Material supplied Start Marker

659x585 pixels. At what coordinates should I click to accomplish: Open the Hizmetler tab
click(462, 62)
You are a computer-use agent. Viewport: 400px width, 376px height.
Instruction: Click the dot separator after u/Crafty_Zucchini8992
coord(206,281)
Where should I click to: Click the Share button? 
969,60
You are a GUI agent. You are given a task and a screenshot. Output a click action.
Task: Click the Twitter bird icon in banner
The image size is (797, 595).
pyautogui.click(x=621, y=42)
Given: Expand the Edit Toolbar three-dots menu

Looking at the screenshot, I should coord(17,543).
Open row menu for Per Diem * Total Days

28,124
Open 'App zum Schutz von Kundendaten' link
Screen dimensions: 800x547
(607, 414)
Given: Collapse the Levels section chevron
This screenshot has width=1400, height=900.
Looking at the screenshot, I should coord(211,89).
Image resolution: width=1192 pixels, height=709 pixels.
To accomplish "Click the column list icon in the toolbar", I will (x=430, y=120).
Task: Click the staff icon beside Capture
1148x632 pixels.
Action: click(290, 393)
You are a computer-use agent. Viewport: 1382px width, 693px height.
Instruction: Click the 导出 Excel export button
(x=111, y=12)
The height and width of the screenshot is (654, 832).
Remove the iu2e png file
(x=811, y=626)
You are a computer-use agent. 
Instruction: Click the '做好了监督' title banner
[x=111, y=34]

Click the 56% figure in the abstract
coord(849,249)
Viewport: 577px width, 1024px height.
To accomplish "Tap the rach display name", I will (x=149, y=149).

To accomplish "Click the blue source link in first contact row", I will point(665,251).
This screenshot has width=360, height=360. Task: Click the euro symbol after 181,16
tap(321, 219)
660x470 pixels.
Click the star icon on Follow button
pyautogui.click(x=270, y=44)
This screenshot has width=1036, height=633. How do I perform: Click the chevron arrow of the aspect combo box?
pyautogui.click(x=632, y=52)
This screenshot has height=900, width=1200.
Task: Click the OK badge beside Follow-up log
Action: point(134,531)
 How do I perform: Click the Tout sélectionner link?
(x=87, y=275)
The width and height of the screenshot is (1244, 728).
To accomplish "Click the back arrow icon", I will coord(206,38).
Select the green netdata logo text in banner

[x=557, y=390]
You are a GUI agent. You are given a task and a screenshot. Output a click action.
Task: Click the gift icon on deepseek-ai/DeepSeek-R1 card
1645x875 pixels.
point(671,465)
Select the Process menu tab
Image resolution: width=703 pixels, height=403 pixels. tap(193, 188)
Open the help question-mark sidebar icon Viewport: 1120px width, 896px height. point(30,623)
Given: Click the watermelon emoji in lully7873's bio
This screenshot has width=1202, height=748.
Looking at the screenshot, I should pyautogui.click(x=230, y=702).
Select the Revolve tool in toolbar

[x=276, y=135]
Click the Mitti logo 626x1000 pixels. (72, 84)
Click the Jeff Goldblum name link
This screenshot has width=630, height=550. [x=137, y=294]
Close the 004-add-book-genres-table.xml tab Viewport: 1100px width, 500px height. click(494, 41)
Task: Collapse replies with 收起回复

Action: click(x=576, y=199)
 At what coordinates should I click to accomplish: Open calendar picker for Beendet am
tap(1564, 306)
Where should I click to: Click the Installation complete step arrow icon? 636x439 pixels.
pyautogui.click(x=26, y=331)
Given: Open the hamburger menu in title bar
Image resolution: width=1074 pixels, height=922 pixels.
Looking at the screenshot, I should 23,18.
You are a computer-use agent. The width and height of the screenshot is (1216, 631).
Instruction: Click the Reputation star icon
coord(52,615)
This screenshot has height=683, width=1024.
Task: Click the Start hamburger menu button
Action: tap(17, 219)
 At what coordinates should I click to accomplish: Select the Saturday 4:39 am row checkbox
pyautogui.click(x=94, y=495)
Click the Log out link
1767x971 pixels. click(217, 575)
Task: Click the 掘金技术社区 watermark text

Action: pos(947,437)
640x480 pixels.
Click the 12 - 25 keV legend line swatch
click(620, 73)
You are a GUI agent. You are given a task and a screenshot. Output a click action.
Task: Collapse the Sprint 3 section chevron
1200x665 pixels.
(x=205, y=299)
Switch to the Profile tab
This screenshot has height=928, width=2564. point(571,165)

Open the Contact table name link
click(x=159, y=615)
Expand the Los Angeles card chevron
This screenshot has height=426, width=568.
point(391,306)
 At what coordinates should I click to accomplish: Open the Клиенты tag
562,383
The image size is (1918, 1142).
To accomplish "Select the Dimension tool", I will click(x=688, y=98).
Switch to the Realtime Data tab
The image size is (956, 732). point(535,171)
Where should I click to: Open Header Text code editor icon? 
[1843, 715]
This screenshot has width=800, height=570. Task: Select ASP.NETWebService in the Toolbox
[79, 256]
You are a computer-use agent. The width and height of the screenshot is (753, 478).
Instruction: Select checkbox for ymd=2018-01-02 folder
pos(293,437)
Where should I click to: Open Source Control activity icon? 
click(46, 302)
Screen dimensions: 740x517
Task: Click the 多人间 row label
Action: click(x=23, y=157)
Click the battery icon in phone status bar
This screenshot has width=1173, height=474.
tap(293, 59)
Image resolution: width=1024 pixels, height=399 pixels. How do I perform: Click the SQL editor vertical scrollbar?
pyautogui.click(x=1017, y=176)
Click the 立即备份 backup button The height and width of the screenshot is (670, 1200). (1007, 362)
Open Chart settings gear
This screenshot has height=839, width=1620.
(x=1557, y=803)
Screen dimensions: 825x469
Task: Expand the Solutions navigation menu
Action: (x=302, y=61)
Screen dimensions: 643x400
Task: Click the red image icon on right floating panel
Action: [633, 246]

Material supplied End Marker

Work out how many lines contain the word "section" in the records, and answer with the number only.

▶ _Final answer_
2